## Saved data entries
------------------------------------------------------------

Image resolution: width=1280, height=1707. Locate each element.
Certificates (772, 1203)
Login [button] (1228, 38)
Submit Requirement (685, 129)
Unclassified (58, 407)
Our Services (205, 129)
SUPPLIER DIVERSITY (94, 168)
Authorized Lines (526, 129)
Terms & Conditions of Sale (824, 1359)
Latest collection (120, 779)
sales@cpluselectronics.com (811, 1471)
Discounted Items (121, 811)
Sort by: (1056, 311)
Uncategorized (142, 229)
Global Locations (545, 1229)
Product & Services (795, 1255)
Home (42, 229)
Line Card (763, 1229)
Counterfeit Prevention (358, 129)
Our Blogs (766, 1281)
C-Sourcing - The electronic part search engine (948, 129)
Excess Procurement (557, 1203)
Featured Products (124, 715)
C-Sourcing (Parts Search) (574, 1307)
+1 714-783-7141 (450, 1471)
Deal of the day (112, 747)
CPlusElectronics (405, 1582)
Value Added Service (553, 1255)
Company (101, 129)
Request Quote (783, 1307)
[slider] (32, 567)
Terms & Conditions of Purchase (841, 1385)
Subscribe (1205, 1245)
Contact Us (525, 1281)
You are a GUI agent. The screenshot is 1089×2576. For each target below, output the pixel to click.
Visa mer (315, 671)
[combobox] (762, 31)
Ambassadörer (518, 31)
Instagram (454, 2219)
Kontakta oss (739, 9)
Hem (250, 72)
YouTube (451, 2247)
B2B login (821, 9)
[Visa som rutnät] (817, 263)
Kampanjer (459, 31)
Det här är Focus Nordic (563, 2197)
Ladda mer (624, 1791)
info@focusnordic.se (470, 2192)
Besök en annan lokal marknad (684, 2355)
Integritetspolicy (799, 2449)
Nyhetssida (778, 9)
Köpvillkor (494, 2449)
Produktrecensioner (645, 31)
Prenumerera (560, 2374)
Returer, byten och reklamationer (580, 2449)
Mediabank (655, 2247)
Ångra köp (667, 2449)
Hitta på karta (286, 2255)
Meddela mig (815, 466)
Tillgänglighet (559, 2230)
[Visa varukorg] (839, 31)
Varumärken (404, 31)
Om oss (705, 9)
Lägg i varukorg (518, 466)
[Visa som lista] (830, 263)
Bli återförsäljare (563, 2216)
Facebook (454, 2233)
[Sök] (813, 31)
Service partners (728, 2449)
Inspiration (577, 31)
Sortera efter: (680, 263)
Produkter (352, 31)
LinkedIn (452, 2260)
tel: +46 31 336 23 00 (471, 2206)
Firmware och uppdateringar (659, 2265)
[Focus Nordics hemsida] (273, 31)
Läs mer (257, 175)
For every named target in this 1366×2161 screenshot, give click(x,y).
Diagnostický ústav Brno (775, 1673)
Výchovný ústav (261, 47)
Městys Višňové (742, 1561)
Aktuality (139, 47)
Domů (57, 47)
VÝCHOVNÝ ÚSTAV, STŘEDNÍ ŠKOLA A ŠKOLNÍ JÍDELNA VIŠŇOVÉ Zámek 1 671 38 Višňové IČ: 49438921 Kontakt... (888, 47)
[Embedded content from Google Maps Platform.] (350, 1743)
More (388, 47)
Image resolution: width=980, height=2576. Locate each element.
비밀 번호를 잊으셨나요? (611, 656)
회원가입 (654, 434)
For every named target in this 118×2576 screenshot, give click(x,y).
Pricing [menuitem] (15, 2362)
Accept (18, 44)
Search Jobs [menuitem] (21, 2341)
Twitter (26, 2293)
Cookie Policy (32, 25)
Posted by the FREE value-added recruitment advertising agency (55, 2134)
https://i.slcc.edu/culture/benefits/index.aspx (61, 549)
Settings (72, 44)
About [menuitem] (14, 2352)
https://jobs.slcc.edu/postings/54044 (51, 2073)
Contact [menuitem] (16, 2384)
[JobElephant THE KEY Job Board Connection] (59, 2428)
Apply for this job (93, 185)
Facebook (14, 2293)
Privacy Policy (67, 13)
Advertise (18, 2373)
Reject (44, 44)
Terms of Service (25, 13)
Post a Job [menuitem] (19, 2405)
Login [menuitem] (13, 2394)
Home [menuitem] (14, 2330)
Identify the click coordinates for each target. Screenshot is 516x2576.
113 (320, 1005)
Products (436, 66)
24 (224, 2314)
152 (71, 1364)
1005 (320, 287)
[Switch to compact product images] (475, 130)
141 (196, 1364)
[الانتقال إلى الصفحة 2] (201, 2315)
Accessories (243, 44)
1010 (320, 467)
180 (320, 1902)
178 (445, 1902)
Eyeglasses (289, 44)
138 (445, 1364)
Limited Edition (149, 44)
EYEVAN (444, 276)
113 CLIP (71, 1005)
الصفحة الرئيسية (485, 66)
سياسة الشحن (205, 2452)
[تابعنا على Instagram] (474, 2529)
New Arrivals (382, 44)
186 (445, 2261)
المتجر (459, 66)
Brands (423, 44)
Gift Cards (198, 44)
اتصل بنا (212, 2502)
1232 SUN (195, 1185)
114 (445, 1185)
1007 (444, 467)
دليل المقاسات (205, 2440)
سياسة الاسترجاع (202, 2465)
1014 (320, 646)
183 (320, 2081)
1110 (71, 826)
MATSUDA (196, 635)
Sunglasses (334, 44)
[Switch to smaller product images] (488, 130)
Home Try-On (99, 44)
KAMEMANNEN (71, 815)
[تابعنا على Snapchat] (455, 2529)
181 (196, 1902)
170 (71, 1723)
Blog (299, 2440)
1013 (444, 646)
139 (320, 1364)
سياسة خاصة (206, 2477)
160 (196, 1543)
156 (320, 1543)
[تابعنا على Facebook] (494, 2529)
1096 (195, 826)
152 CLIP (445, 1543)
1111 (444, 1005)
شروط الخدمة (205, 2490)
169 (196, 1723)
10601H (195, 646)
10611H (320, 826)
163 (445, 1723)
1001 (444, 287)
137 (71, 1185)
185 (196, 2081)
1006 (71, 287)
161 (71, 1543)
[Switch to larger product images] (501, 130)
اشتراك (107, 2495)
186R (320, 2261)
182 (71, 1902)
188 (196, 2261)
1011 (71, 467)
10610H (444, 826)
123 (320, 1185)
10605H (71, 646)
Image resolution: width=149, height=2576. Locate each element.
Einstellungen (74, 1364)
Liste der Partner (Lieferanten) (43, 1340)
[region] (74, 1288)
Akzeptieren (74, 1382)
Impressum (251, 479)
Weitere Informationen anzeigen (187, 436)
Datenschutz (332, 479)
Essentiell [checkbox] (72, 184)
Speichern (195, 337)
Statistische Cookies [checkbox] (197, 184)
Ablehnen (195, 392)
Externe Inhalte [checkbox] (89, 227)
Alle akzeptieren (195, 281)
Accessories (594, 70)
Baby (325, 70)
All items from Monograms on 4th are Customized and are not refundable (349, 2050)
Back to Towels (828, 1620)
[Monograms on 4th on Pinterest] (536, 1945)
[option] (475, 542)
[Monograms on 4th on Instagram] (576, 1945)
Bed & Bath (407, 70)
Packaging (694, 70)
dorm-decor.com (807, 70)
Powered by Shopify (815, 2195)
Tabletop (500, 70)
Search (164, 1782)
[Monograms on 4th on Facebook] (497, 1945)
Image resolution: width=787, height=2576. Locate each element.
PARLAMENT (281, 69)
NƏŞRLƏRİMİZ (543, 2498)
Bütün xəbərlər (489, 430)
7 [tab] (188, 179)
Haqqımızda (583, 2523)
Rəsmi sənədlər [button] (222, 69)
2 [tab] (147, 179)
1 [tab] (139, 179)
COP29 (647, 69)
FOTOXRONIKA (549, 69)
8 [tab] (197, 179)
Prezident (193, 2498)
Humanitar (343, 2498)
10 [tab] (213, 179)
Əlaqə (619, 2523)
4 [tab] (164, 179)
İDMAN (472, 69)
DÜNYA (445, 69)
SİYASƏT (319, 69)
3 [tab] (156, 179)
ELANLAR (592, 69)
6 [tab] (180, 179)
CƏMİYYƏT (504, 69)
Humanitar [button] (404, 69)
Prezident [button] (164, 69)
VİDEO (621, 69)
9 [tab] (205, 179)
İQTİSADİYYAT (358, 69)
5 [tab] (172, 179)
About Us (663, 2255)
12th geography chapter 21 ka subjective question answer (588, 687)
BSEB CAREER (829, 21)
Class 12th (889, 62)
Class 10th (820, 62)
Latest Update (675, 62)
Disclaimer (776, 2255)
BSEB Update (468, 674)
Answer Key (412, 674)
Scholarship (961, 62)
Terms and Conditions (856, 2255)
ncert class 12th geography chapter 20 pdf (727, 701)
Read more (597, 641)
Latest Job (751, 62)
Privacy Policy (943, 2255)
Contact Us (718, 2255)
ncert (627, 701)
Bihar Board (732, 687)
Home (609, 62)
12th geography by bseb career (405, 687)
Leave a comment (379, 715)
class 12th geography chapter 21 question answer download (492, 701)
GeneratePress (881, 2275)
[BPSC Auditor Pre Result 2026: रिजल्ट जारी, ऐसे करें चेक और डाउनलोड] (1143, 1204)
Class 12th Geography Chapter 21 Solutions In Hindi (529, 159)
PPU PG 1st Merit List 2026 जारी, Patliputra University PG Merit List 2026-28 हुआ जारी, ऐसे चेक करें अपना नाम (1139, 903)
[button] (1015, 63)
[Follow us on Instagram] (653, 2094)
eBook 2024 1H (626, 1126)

------------------------------------------------------------

Looking at the entries above, copy out every line in which "Instagram" occurs.

## ANSWER BELOW
Instagram (454, 2219)
[تابعنا على Instagram] (474, 2529)
[Monograms on 4th on Instagram] (576, 1945)
[Follow us on Instagram] (653, 2094)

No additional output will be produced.